Torrential rain sent the Guadalupe River surging again through the Texas Hill Country, killing at least one person and forcing frantic rescues in the same area where more than 130 people, including children at a summer camp, died in floods a year ago. This time, officials said, warning sirens installed after that disaster helped people get out in time.

The Texas Hill Country flooded again this week, and the fear was immediate and specific, because the people there had lived this before. Heavy rain sent the Guadalupe River rising with terrifying speed, and by Wednesday officials had confirmed at least one death and were racing to pull others from the water.

## What happened

The Kerr County Sheriff's Office and the Texas Department of Public Safety [confirmed one fatality](https://www.kut.org/energy-environment/2026-07-16/texas-hill-country-death-flood-kerrville-comfort-tx), a person recovered downstream of Kerrville, between there and the town of Comfort, and said the victim was not a camper. The rain was extraordinary, with parts of the region getting an estimated 4 to 12 inches, and the Guadalupe rose so fast, by some measures roughly 25 feet in an hour, that it crested near a historic high. A flash-flood emergency, the most severe warning issued for such events, covered tens of thousands of people around Kerrville, Ingram and Hunt. [More than 1,300 responders took part in the effort, carrying out over 70 rescues](https://www.cnn.com/2026/07/16/weather/live-news/texas-flash-flooding-camp-mystic-climate).

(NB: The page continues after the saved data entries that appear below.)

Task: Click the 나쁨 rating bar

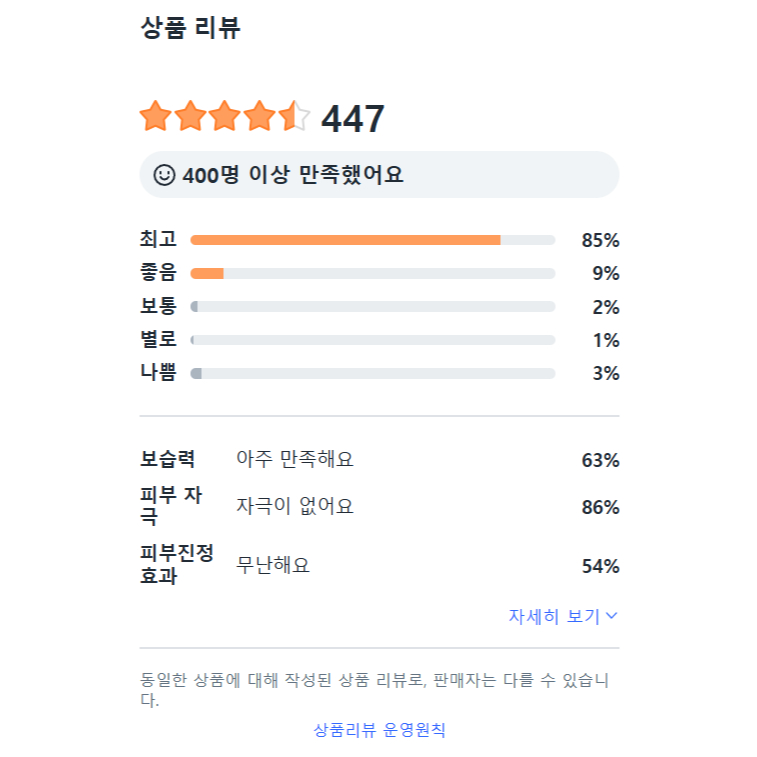Action: point(372,373)
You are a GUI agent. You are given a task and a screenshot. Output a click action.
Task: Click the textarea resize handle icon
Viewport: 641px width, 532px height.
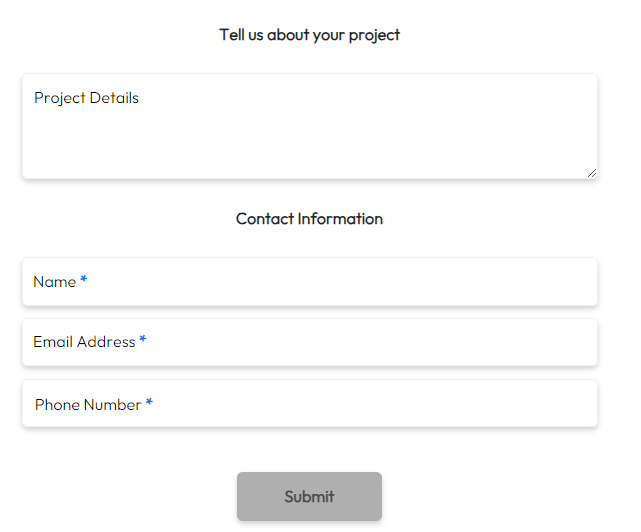pyautogui.click(x=592, y=173)
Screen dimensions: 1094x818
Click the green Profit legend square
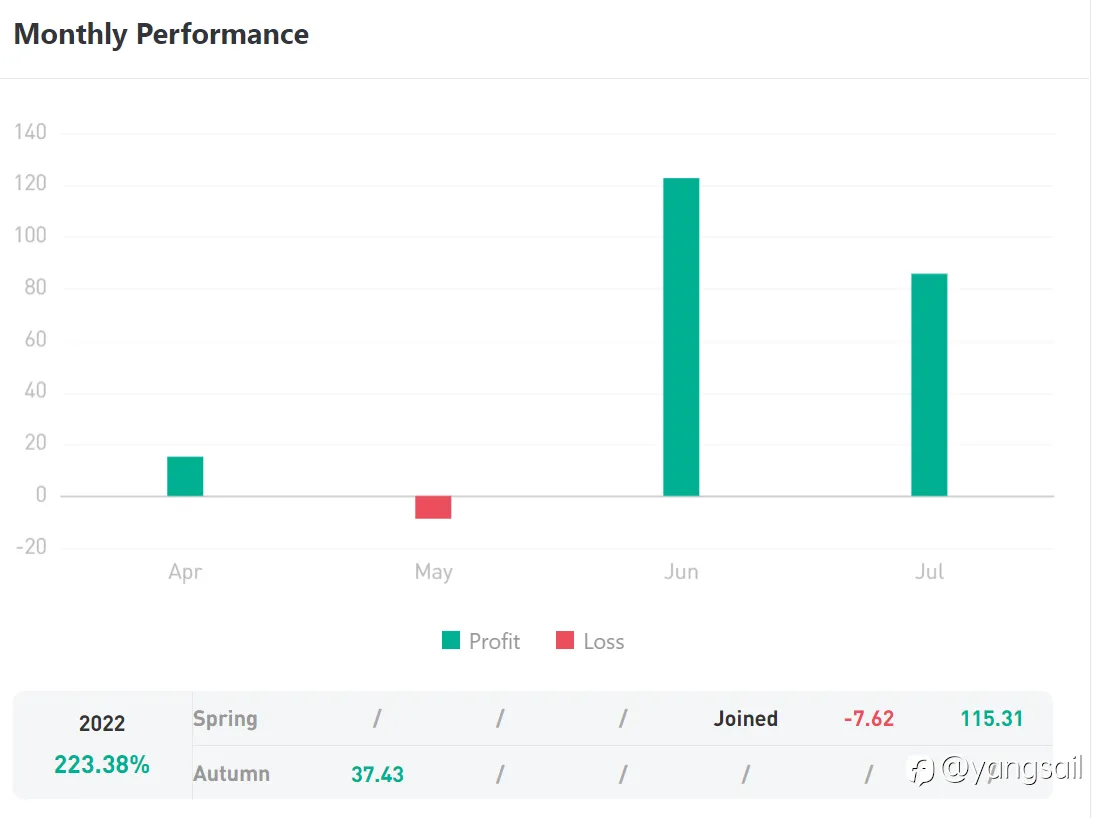451,641
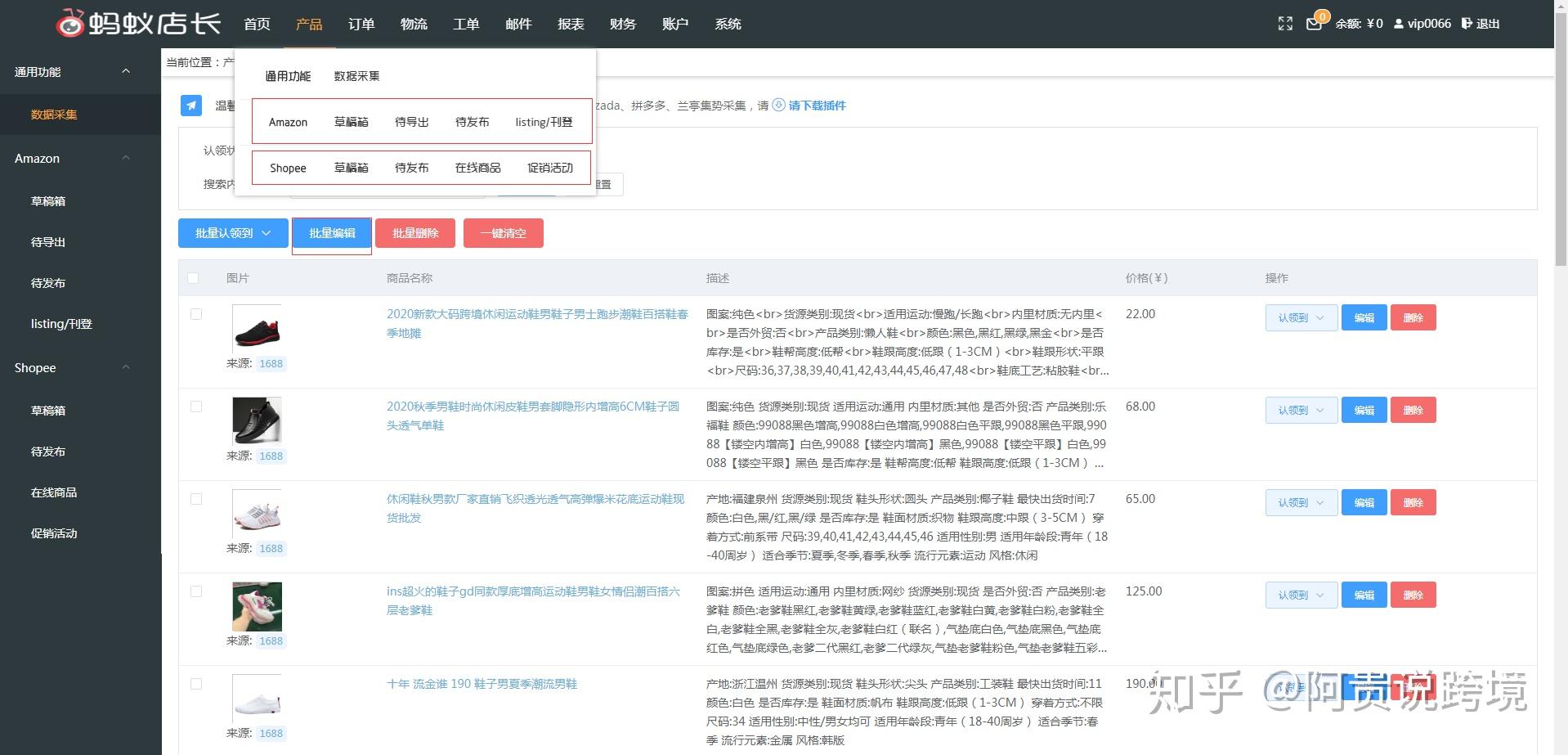Open the 订单 top menu

tap(361, 24)
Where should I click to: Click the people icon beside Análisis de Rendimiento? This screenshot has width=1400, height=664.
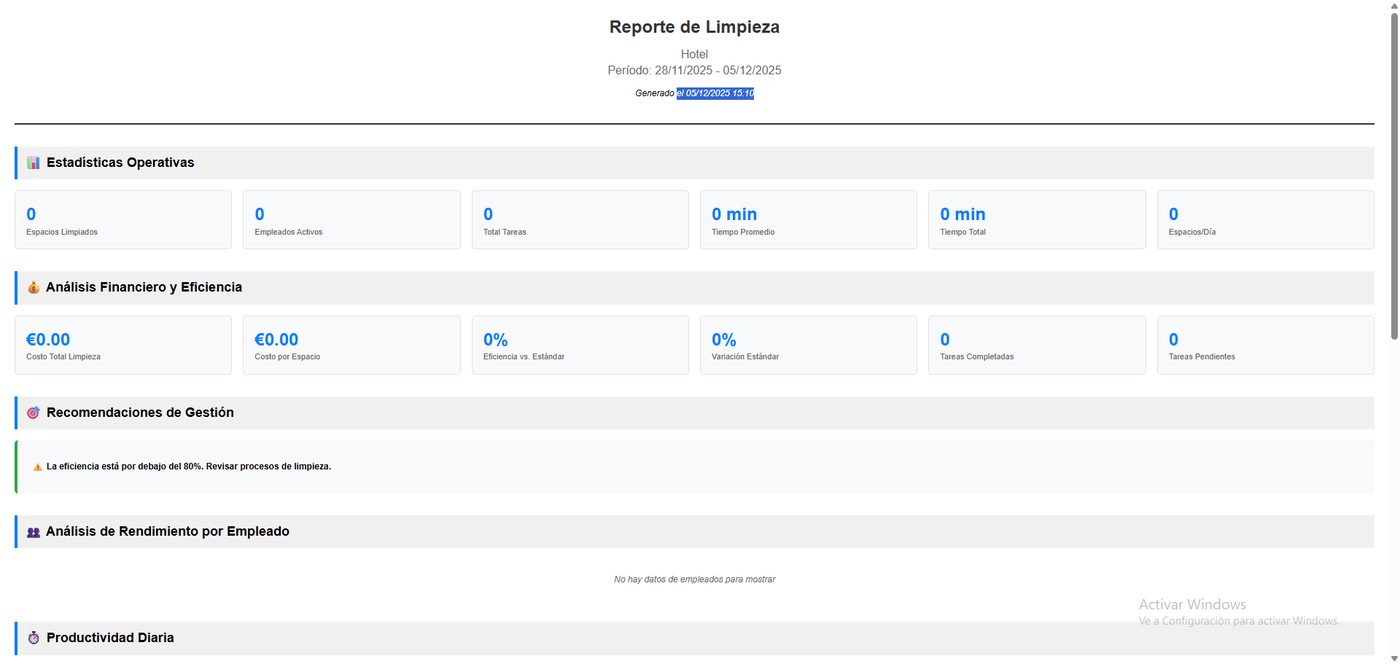[34, 532]
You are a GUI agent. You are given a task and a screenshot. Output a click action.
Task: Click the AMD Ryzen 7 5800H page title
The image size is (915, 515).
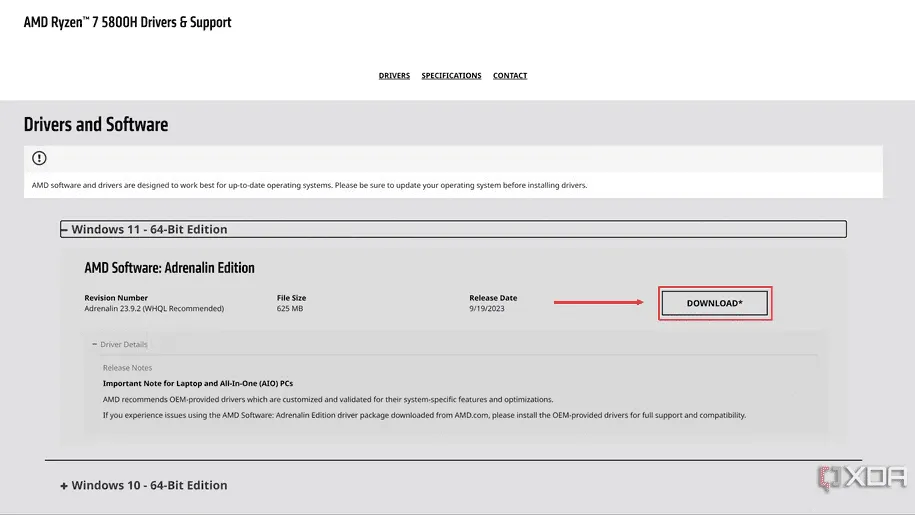[127, 22]
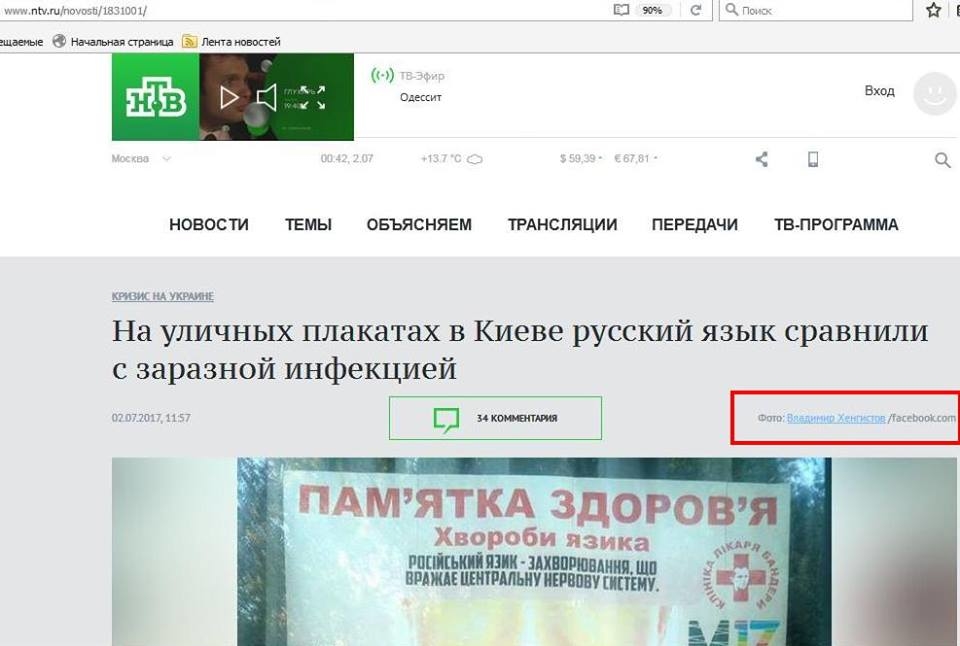
Task: Play the live TV preview
Action: [x=229, y=97]
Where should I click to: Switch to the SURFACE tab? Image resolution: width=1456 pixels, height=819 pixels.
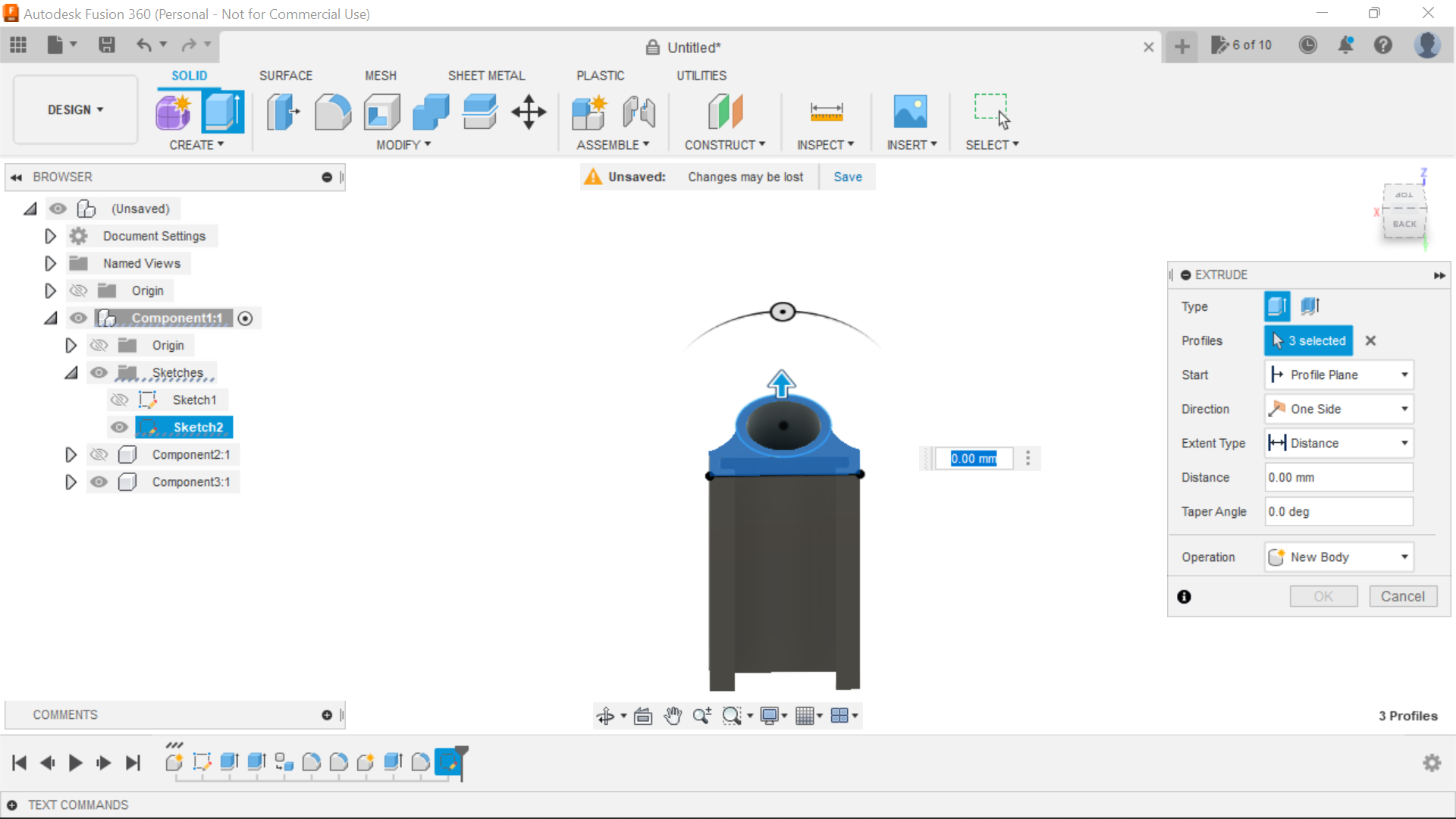click(x=285, y=75)
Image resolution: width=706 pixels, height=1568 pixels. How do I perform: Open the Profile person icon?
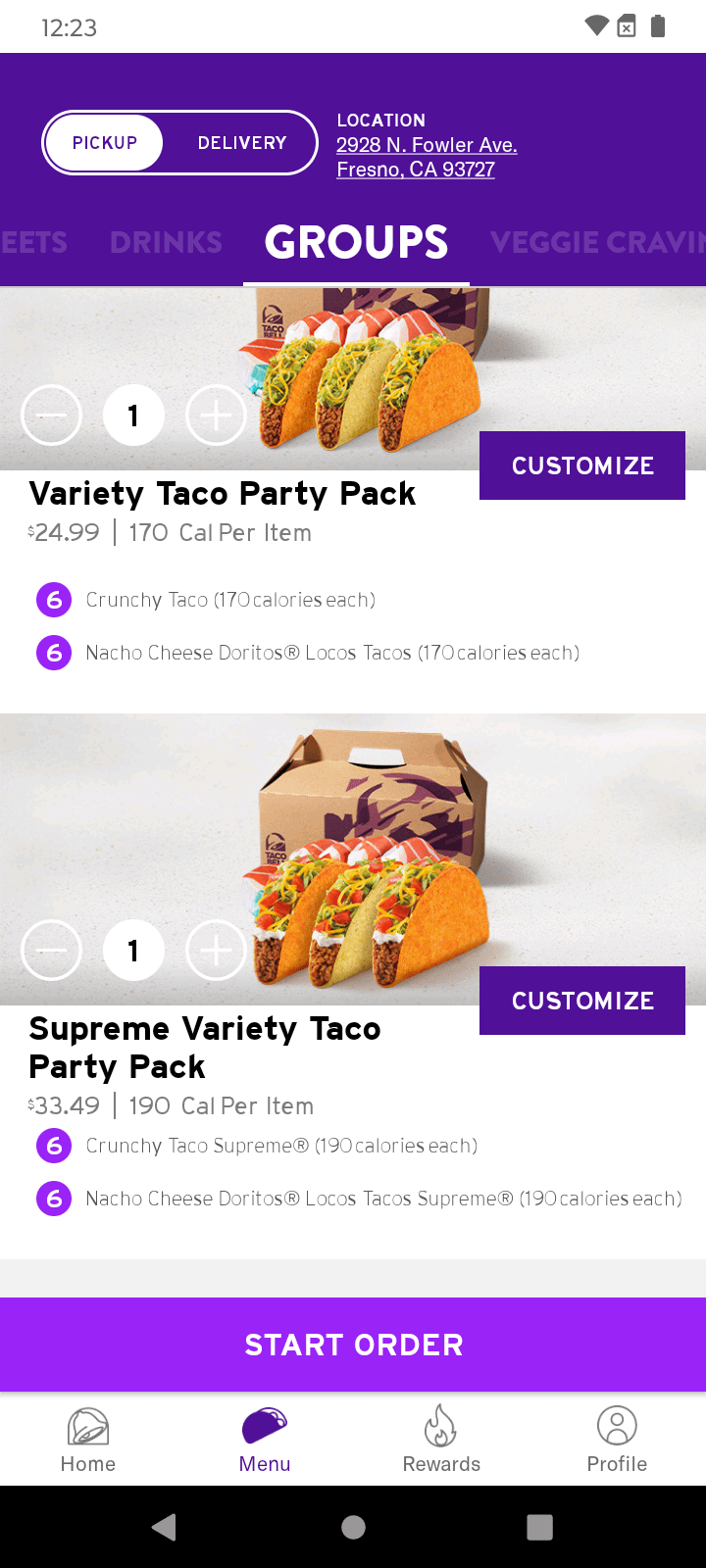point(617,1426)
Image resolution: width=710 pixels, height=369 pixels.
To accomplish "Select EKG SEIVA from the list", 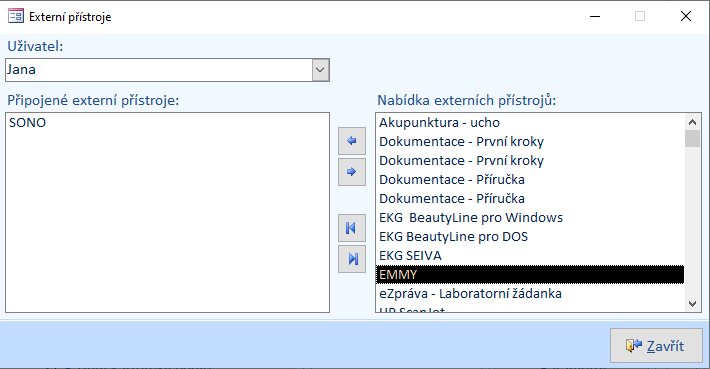I will tap(530, 256).
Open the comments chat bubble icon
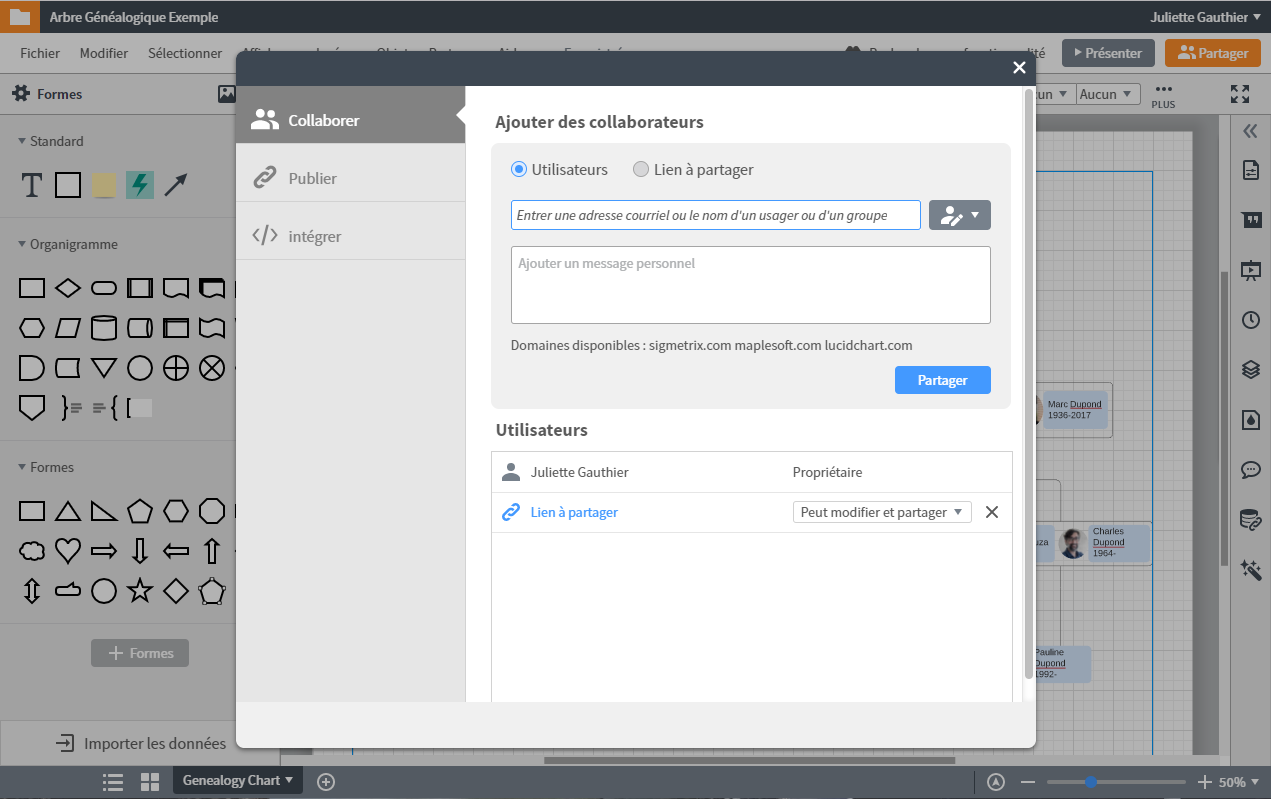 tap(1250, 469)
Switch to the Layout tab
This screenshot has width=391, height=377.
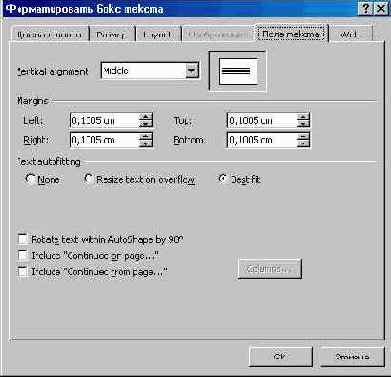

## The shadow of last year

What made this flood so frightening was its setting. Almost exactly a year earlier, on July 4, 2025, a catastrophic flood tore through the same stretch of the Guadalupe, [killing more than 130 people](https://www.cnn.com/2026/07/16/weather/live-news/texas-flash-flooding-camp-mystic-climate), most of them in Kerr County. Among the dead were children and counselors at Camp Mystic, a girls' summer camp along the river, a loss that came to symbolize the disaster and drew national grief. This week's storm struck the same soil, the same river, the same towns.

## What was different this time

There was, at least, one change officials credited with saving lives. After the 2025 tragedy, authorities installed warning sirens along the Guadalupe designed to alert people, including camps, to flee before the water arrives. This time, officials said, those warnings, and a faster state response, gave residents crucial minutes to get to higher ground. Texas Gov. Greg Abbott's office said the state was more prepared than a year ago, though for a region that has now watched the same river turn deadly twice in twelve months, preparation offers only cold comfort.

## Why it keeps happening

The Hill Country is one of the most flash-flood-prone places in the country. Steep terrain and thin, rocky soil mean rain does not soak in; it races downhill and funnels into rivers that can rise from placid to lethal in minutes. It is beautiful country, and dangerous country, and scientists warn that a warming climate is making the heaviest downpours more frequent, so that "once-in-a-lifetime" floods now seem to arrive with grim regularity. For the people of Kerr County, the water receded once before, and the grief did not; this week, they braced to do it again.